6

I'm trying to get SIZE_MAX in C89.

I thought of the following way to find SIZE_MAX:

const size_t SIZE_MAX = -1;

Since the standard (§6.2.1.2 ANSI C) says:

When a signed integer is converted to an unsigned integer with equal or greater size, if the value of the signed integer is nonnegative, its value is unchanged. Otherwise: if the unsigned integer has greater size, the signed integer is first promoted to the signed integer corresponding to the unsigned integer; the value is converted to unsigned by adding to it one greater than the largest number that can be represented in the unsigned integer type 28

With footnote 28:

In a two's-complement representation, there is no actual change in the bit pattern except filling the high-order bits with copies of the sign bit if the unsigned integer has greater size.

This seems like this has defined behavior, but I'm not quite sure if I understand the wording of that paragraph correctly.

Note that this question is explicitly about C89, so this doesn't answer my question because the standard has different wording.

If that doesn't work, the other way I came up with is:

size_t get_size_max() {
    static size_t max = 0;
    if (max == 0) {
        max -= 1U;
    }

    return max;
}

But I couldn't find anything about unsigned integer underflow in the standard, so I'm poking in the dark here.

FSMaxB
  • 2,280
  • 3
  • 22
  • 41
  • There is plenty about unsigned integer overflow in the standard. Essentially it uses modulo arithmetic. – Peter Jun 07 '17 at 01:22
  • @Peter: Well I didn't find it. The word underflow is used 4 times in the copy that I have and none of it is about unsigned types. Also modulo arithmetic is never mentioned, just the word "modulo". And normal modulo isn't necessarily defined for negative values. – FSMaxB Jun 07 '17 at 01:31
  • Same as https://stackoverflow.com/questions/3472311/what-is-a-portable-method-to-find-the-maximum-value-of-size-t – AnT stands with Russia Jun 07 '17 at 02:58
  • @FSMaxB - you haven't read closely enough and the standards don't spoonfeed like you are expecting. The 1999 C standard, section 6.2.5, second sentence of para 9. "A computation involving unsigned operands can never overflow, because a result that cannot be represented by the resulting unsigned integer type is reduced modulo the number that is one greater than the largest value that can be represented by the resulting type.". That describes the mathematical notion of modulo arithmetic.
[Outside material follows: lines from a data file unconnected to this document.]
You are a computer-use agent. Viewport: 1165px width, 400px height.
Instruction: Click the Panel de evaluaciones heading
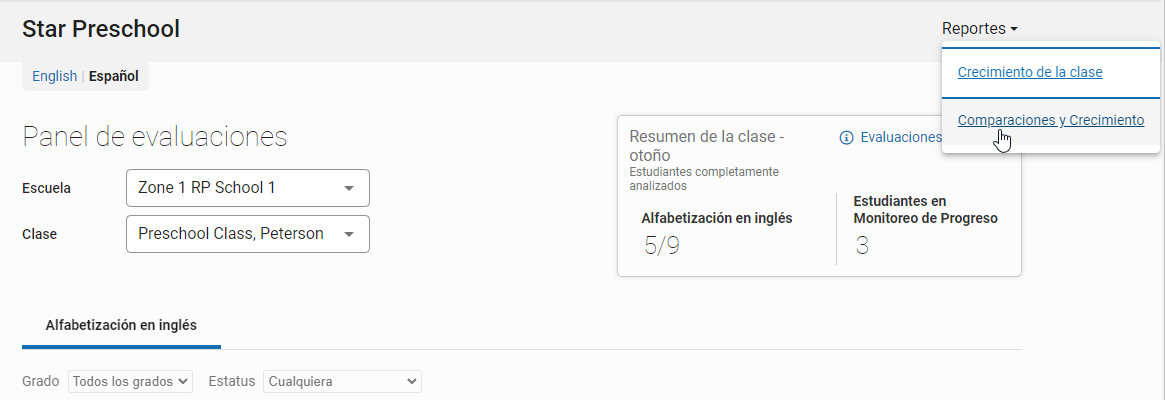coord(155,137)
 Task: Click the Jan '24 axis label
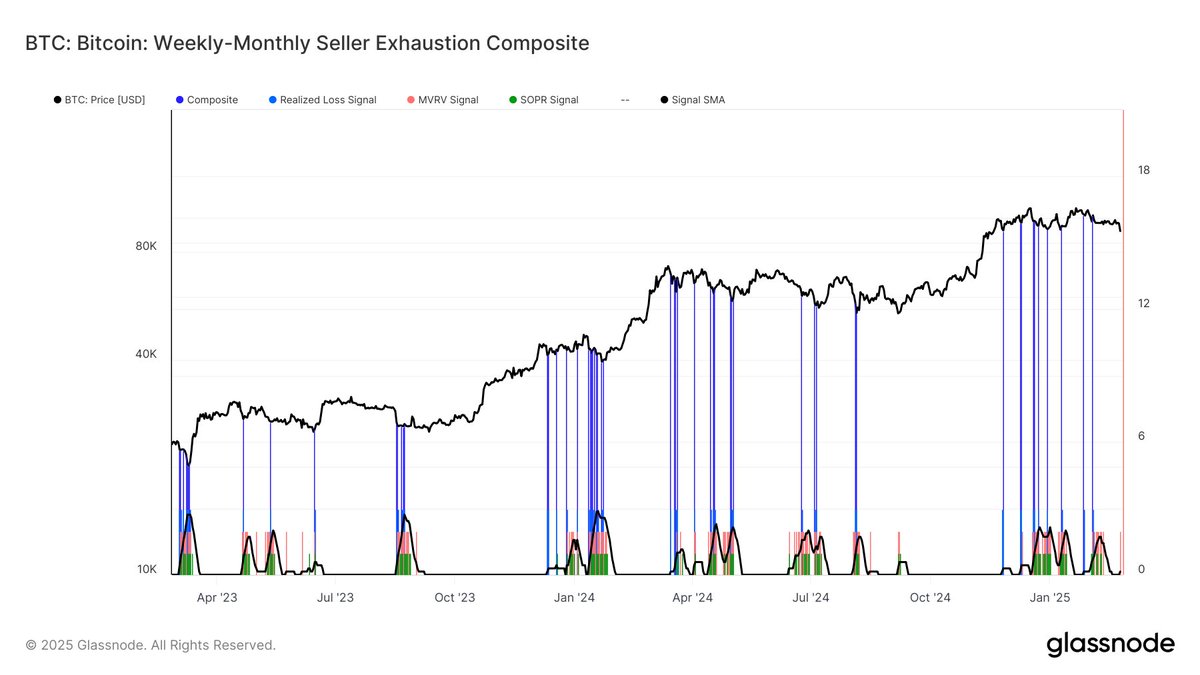(577, 597)
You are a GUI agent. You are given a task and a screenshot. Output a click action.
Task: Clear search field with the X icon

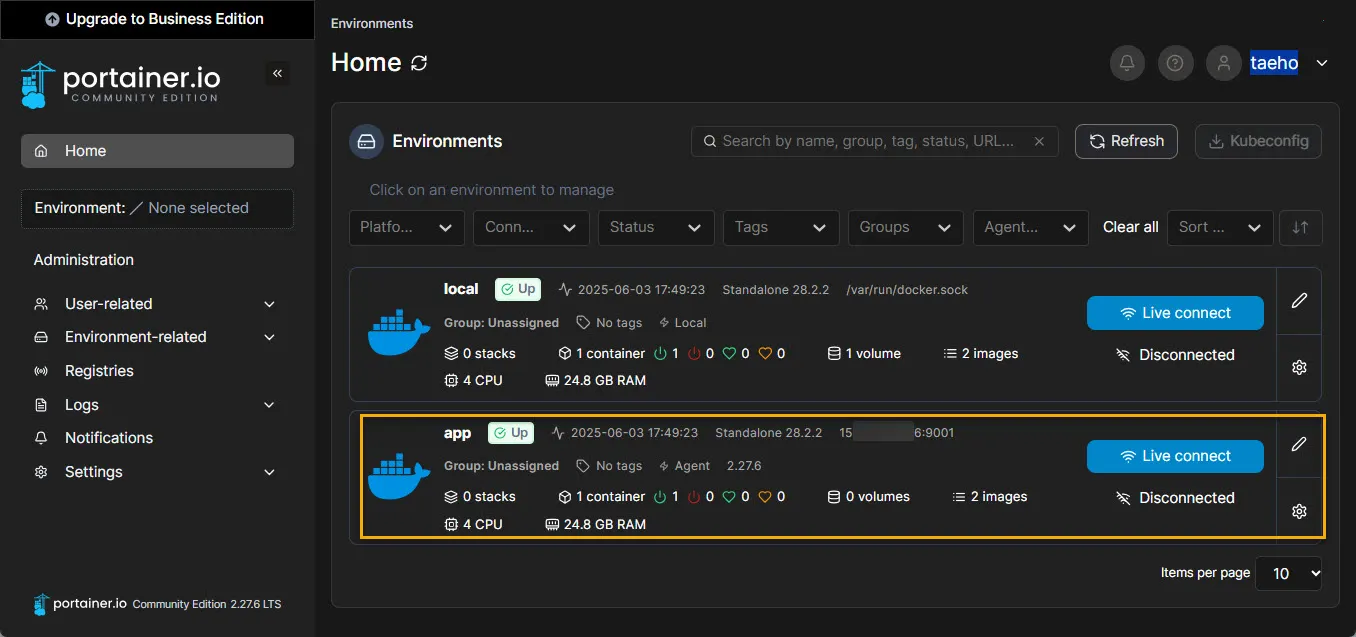coord(1039,141)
I don't have the 1989 standard handy right now, but it definitely has words with the same net meaning. – Peter Jun 07 '17 at 05:07
  • `SIZE_MAX` is not necessarily the same thing as `~(size_t)0` nor `(size_t)-1`, so the assumption that you can 'determine' it is flawed from the start. `SIZE_MAX` is something set by the compiler. [See this](https://stackoverflow.com/questions/42574890/why-is-the-maximum-size-of-an-array-too-large). – Lundin Jun 07 '17 at 07:37
  • @Peter Yes, C89 has the same paragraph essentially. It's just that a negative value modulo isn't necessarily defined. Even Wikipedia says: "When either a or n is negative, the naive definition breaks down and programming languages differ in how these values are defined." And the standard doesn't explicitly specify modular arithmetic! – FSMaxB Jun 07 '17 at 07:47
  • @Lundin Determining it is not possible in the first place because it doesn't exist in C89. The goal is just to get the biggest representable value in size_t. Nothing more. – FSMaxB Jun 07 '17 at 07:53
  • @FSMaxB Which, as I just explained, cannot be determined by anyone else but the compiler. Regardless of if that constant exists in the standard library or not. – Lundin Jun 07 '17 at 08:00
  • @Lundin If I and M.M understand the standard correctly, (size_t)-1 is exactly that. The question you linked to is about actually creating objects that have a size of SIZE_MAX, which is not my question at all. – FSMaxB Jun 07 '17 at 08:25
  • @FSMaxB - The C standard trumps wikipedia. C99, Section 6.3.1.3, para 2 in discussing conversion between signed and unsigned types says "...if the new type is unsigned, the value is converted by repeatedly adding or subtracting one more than the maximum value that can be represented in the new type until the value is in the range of the new type." Although it doesn't use words "modulo arithmetic", again it is describing the same concept - in a way that converting a negative integral value to `size_t` produces a value between 0 and the maximum value a `size_t` can represent. – Peter Jun 07 '17 at 12:03
  • @Peter: Please read my question. It is about C89, not C99. The C89 doesn't contain any paragraph that talks about repeatedly subtracting or adding. – FSMaxB Jun 07 '17 at 12:42
  • @FSMaxB - on current machine, I have access to the C99 standard, not C89. However, one feature of C standards is that wording of some topics changed between versions without changing the meaning. One thing I do remember however: the descriptions in all C standards of conversions to unsigned types have described the concept of modulo arithmetic, even if the wording changed with time. In fact, the answer you accepted relies on that property: `-1`, when converted to `size_t`, gives the maximum value a `size_t` can represent. It was also a feature of K&R C (i.e. it predated C89). – Peter Jun 08 '17 at 09:57

2 Answers2

11

You could use:

#ifndef SIZE_MAX
#define SIZE_MAX ((size_t)(-1))
#endif

The behaviour of converting -1 to unsigned integer type is defined under section C11 6.3.1.3 "Conversions - Signed and unsigned integers". C89 had an equivalent definition, numbered 3.2.1.2. In fact you quoted the ISO C90 definition 6.2.1.2 in your question (the difference between ANSI C89 and ISO C90 is that the sections are numbered differently).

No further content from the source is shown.